Na początek łatwy pierwszy kilometr, z górki. Po nim dziewięciokilometrowy podbieg. Nie bez kozery organizatorzy ostrzegali, aby nie „kozakować” na pierwszym odcinku. Biec raczej wolniej, aby organizm przyzwyczaił się do wysokości.

Dziesiąty kilometr i najwyższy punkt trasy, 1750 m n.p.m. Tutaj dostajemy żółte opaski, dowód „zaliczenia” tego trudnego odcinka biegu. Czternasty kilometr to początek wąwozu, który trzeba pokonać dwukrotnie. Biegniemy w dół. Trudno to nazwać biegiem, raczej „zsuwamy” się z góry. Jest bardzo stromo. Trzeba uważać żeby się nie nabawić kontuzji.

U podnóża kanionu punkt żywieniowy z wodą, izotonikiem i … coca-cola, która się świetnie sprawdza, orzeźwia i daje energetycznego „kopa”. Dyżurujący na tym punkcie lekarz upewniał się czy zawodnicy czują się dobrze i czy będą mogli biec dalej...

Z KARABINAMI NA RAMIONACH

Kolejny odcinek to suchy, niski las - teren siedlisk lwich rodzin. Co kilkaset metrów stoi rangers, z karabinem na ramieniu. Oni czuwają nad naszym bezpieczeństwem. Świadomość, że wygłodzony lew mógłby nas zjeść na „wczesny obiad” jest jednak niczym z podłożem, które trzeba będzie pokonać. Od 16 do 26 kilometra biegniemy po piachu, momentami bardzo głębokim. Trasa bardzo dobrze oznakowana. Nie sposób jej pomylić, mimo wielu leśnych przecinek. Tutaj kilku maratończyków przeżywa swój pierwszy kryzys. Później ma być jeszcze gorzej…

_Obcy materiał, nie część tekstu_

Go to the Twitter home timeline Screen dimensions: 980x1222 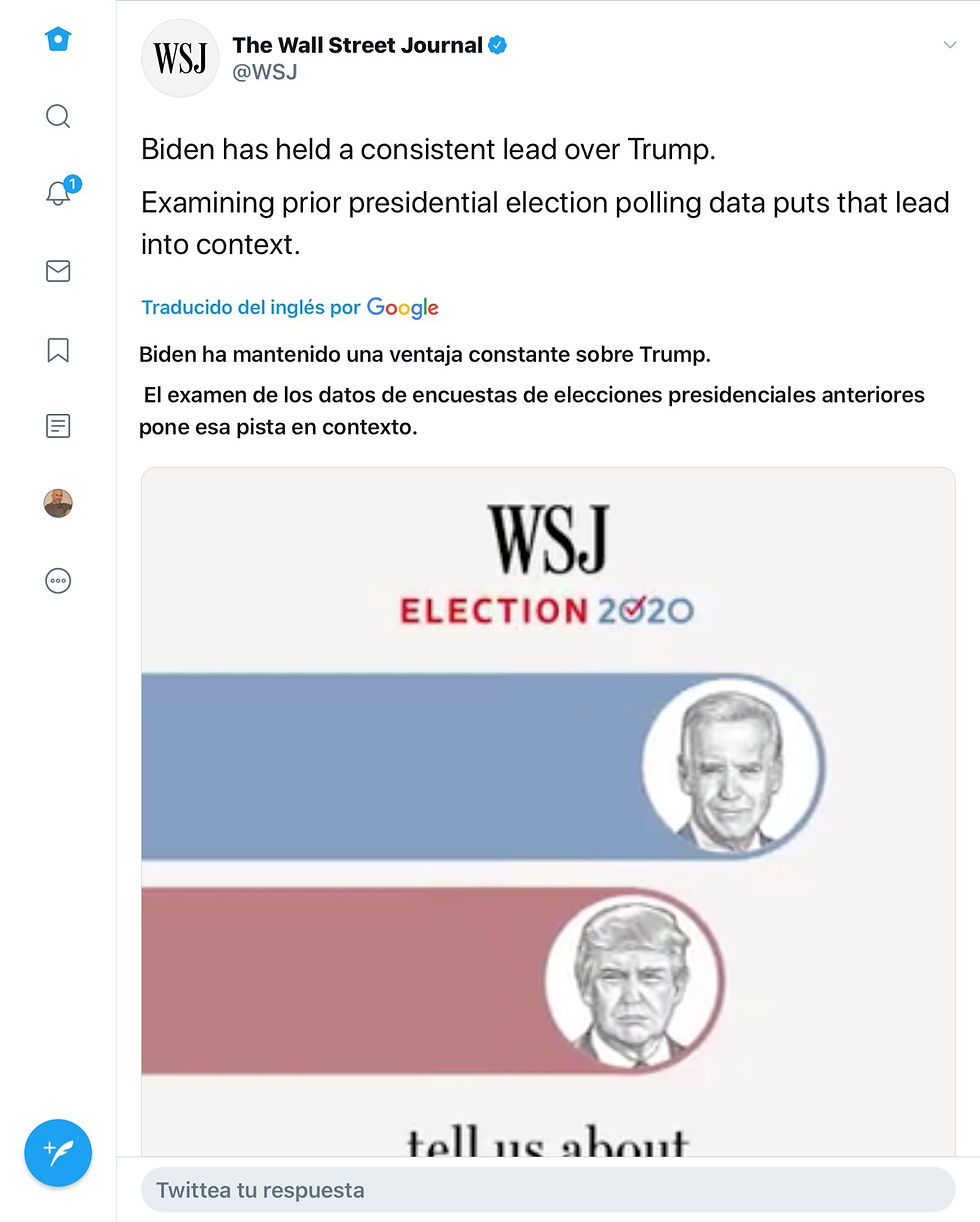pos(58,39)
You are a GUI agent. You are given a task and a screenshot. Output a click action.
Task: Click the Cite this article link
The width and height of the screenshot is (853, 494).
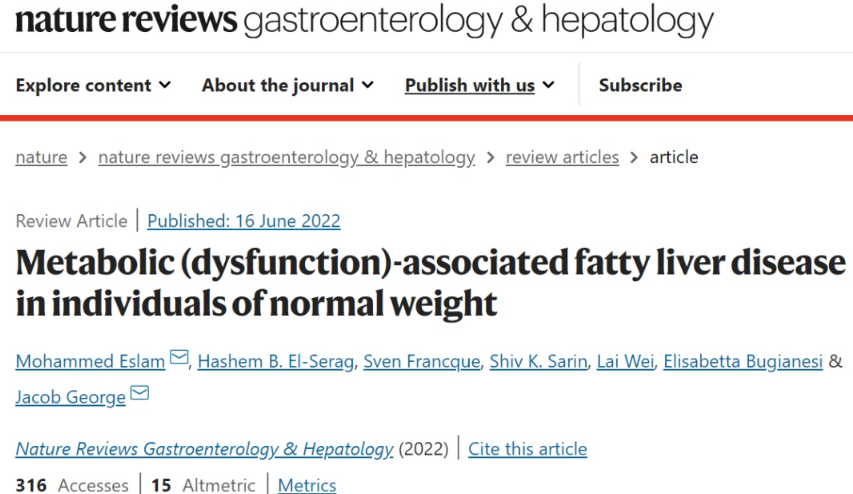528,449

O „ścianach płaczu” zazwyczaj mówią kolarze. Kolarska „ściana płaczu” to bardzo stromy podjazd wymagający od zawodnika maksymalnego wysiłku. Nasza „ściana płaczu” zaczęła się za tabliczką z napisem 16 kilometrów do mety. To było, liczące 3 kilometry, bardzo strome podejście, bez szansy na bieg. Każda próba podbiegnięcia pociągała za sobą protest mięśni nóg, z ostrzeżeniem, że jeszcze chwila i złapie nas taki skurcz, że nie tylko bieg, ale nawet chód będzie niemożliwy. Był zdecydowanie najtrudniejszy fragment biegu. Prawdziwe biegowe „piekło”, którego nie sposób zapomnieć.

BIEGNĄCY Z ANTYLOPAMI

Tylko tutaj, w Rezerwacie Przyrody Entabeni, można zobaczyć taki obrazek – biegnący maratończycy i biegnące równolegle z nimi stado antylop. Oczywiście antylopy, jako tubylcy, są szybsze, ale czy bardziej wytrzymałe?... Czy potrafią one przebiec 42 kilometry i 195 metry pod górę i w dół bez zatrzymywania?...

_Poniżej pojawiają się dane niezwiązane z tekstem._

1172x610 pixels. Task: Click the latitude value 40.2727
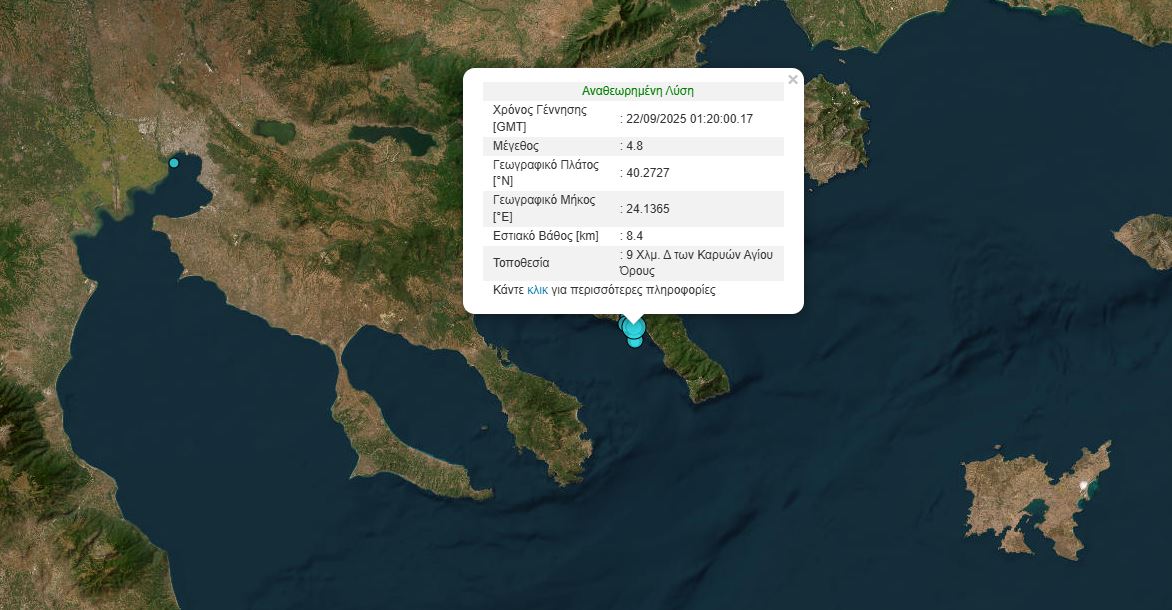[x=647, y=172]
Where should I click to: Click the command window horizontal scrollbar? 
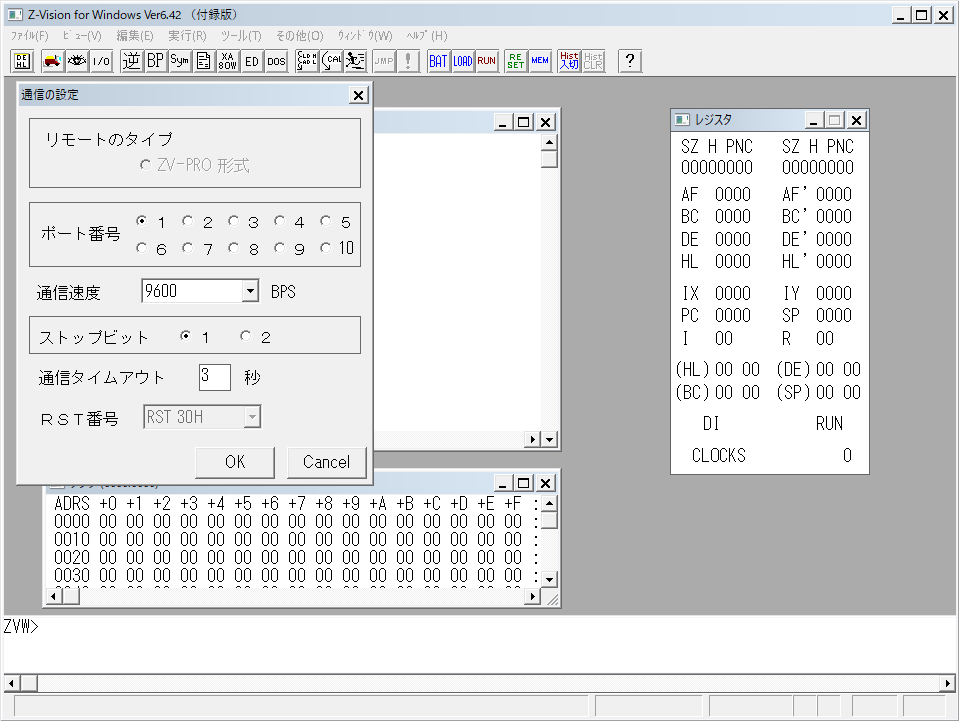[x=480, y=683]
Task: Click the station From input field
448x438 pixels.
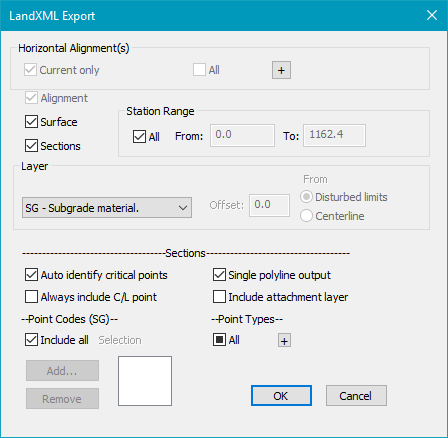Action: point(242,135)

Tylko tutaj można zobaczyć na punktach odżywczych miejscową Murzynkę, która bębniąc na małym tam-tamie zachęca zawodników do walki i niesie w świat wieść o dzielnych białych i czarnych twarzach, które walczą ze swoim zmęczeniem i słabościami, aby zameldować się na mecie i powiedzieć: „byłem, widziałem, walczyłem, pokonałem swoje słabości, i to jest moje zwycięstwo”.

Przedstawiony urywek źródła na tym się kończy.